Mitchell identified a large pool of investors who were interested in the long-term timber asset class.

“We were out to create new assets in that class where they could get some good returns. Our threshold return is 15 per cent. There are investors who are interested in this kind of asset class if it hits the financial returns and is socially responsible and environmentally sustainable.”

That’s why Mitchell started the whole process with a certification from the Forestry Stewardship Council, which he says was the easiest way to demonstrate credibility to the class of investors he was targeting.

Grandis Timber is a joint venture between SRP International Group, Mitchell’s venture capital company, and Danish and Swedish pension fund investors.
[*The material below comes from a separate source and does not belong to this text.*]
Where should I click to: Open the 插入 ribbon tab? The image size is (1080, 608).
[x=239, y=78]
Early on, Mitchell knew he needed to have control of the operations in order to provide comfort to the investors, so they set up Grandis Timber as an operating company.

Mitchell’s SRP company already has a plantation in Kampong Cham, started in 2001, which is established and growing. An interesting aspect of Grandis Timber is the policy of not moving people who live in residences throughout the economic land concession. Instead, Grandis puts most of them to work. Mitchell says it is actually less expensive to treat people well and have them stay in their homes and work their small farms, rather than pushing people off the land, as we so often see in Cambodia.
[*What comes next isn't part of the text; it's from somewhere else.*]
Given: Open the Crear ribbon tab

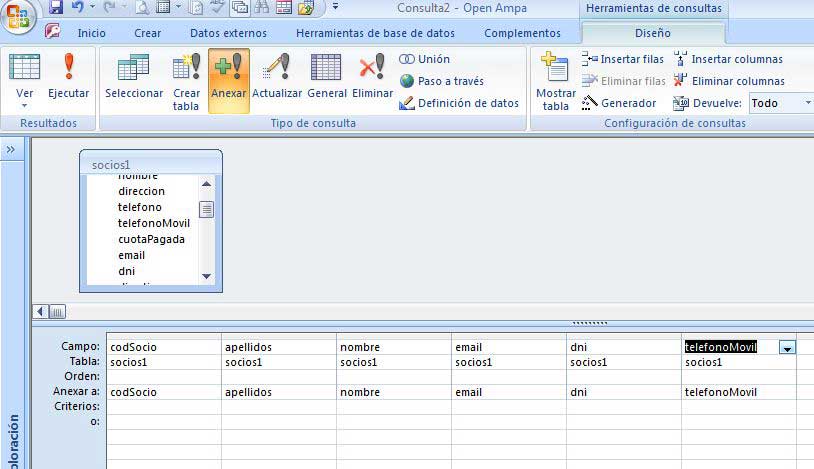Looking at the screenshot, I should [x=148, y=33].
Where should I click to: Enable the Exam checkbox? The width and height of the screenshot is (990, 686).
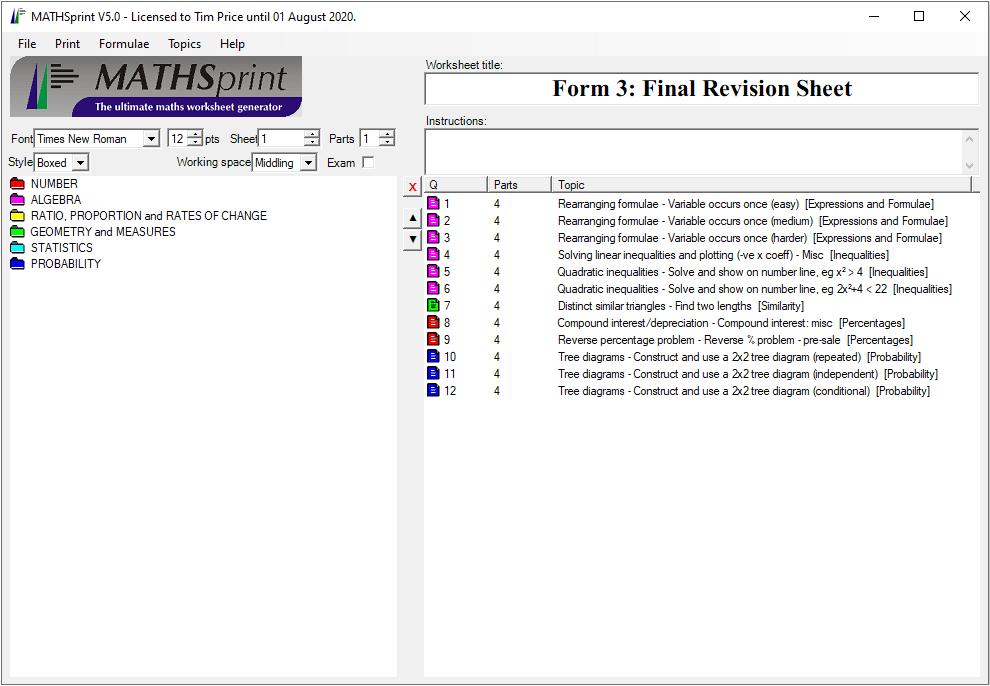click(368, 162)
“The government supported our policy of not moving any people. There was a list put together of people who had land, and we mapped it. That’s the land that doesn’t belong to us. We didn’t move anybody; we didn’t have to pay anybody. The people who have farms are easy to work with, and most of them end up working with us,” Mitchell said.

Mitchell says the local government is at least as important as the national government. What Grandis Timber is doing could not be done in Thailand or Vietnam, he said, because there are not enough large tracts of land.
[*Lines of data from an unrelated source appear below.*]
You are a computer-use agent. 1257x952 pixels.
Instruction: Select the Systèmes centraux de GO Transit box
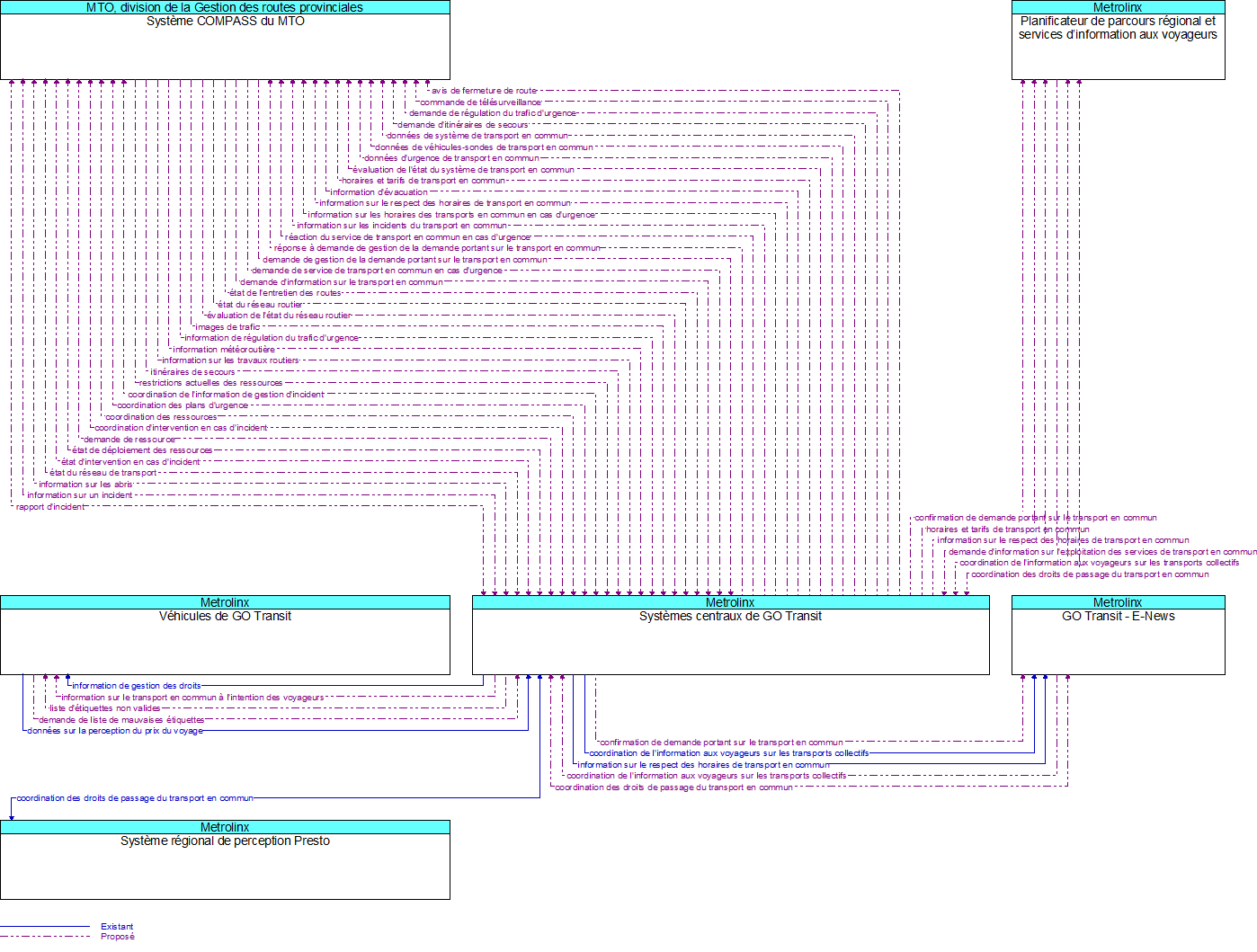coord(730,642)
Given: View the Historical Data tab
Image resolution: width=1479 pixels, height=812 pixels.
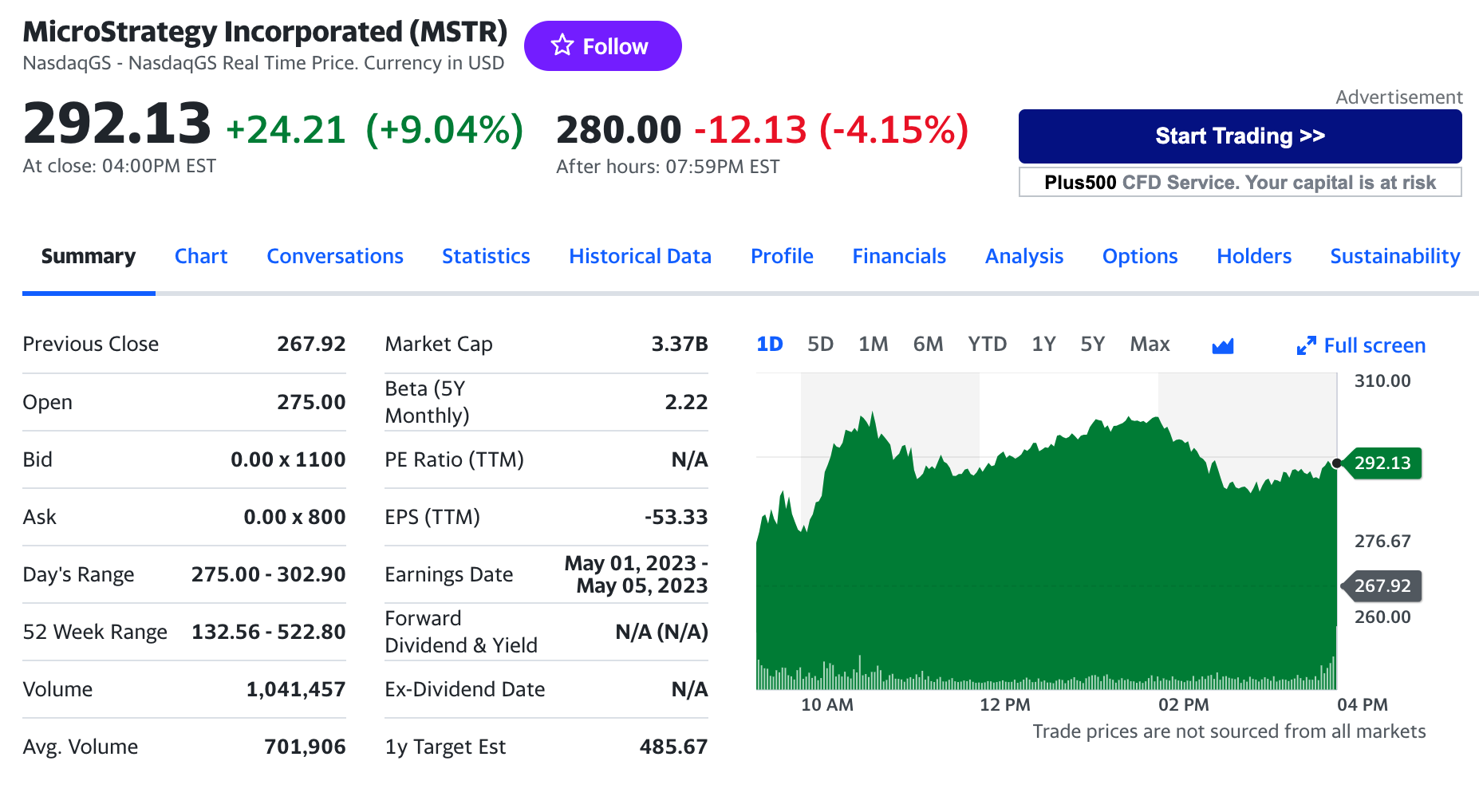Looking at the screenshot, I should [x=640, y=256].
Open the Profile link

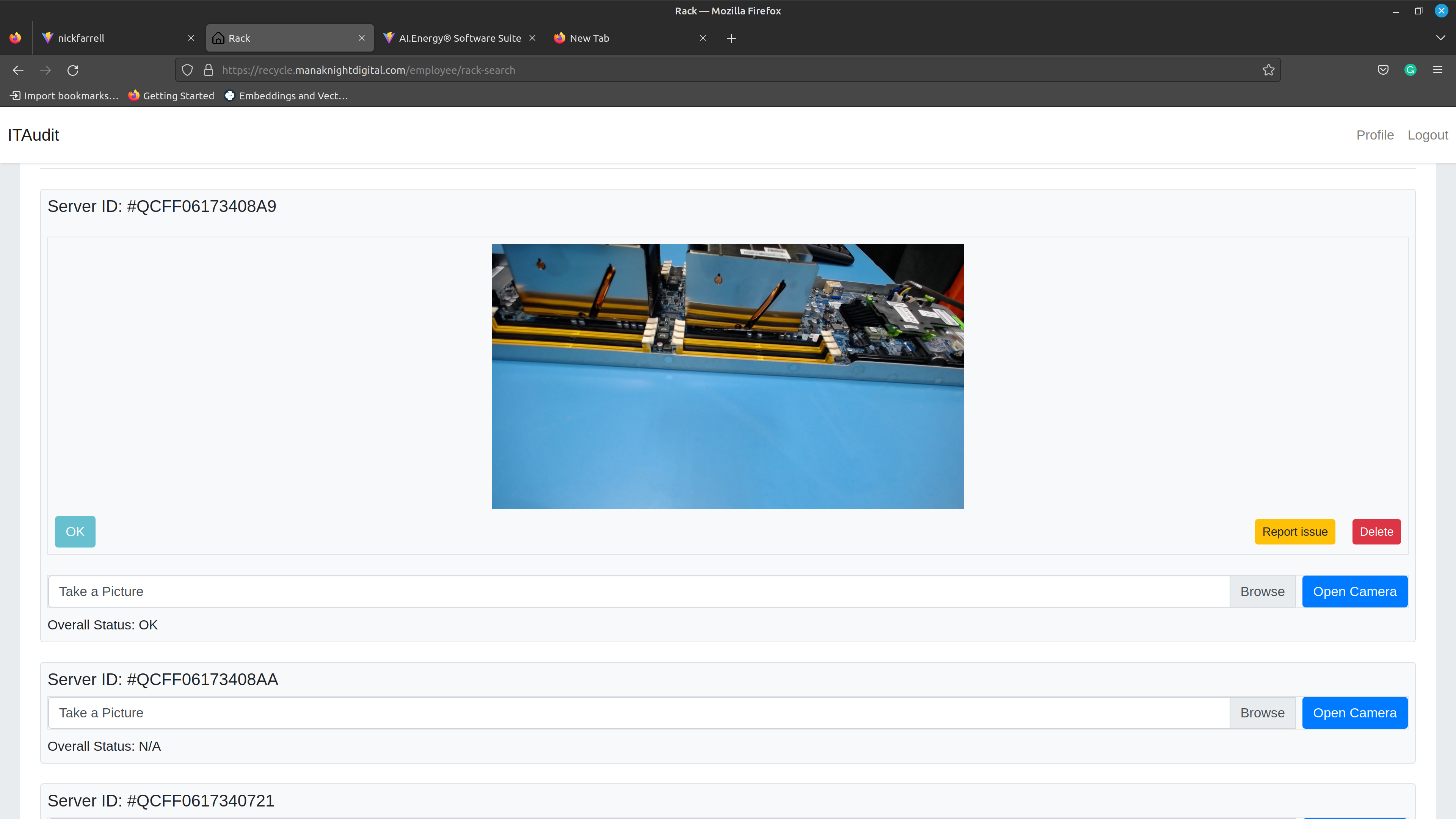[x=1374, y=135]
“The people here know we’re not going to push them out and they are surrounded by us. They’re more comfortable putting money into their houses with us here because more security there is, the more willing you are to invest. If you treat your neighbour decently, you don’t have a problem.”

Another key difference between Grandis Timber’s operations and others is the responsibility for the management of protected areas, which take up about 20 per cent of the concession.

“We’re planting native species up there. A portion of one of our nurseries is dedicated to native species.”

The end game of the whole operation is to sell the asset, according to Mitchell.

“We would sell part of our holding, but would probably stay on to do the management. Ten years ago it was considered insane even to think about something like this. When we started I questioned my own sanity on a daily basis. Now we’re talking about expansion on the same basis with Burma, Lao and Indonesia. This is a repeatable model in frontier markets.”

In an operation like Mitchell’s Grandis Timber, things get easier once all the trees are planted, which he’s looking forward to in about two years.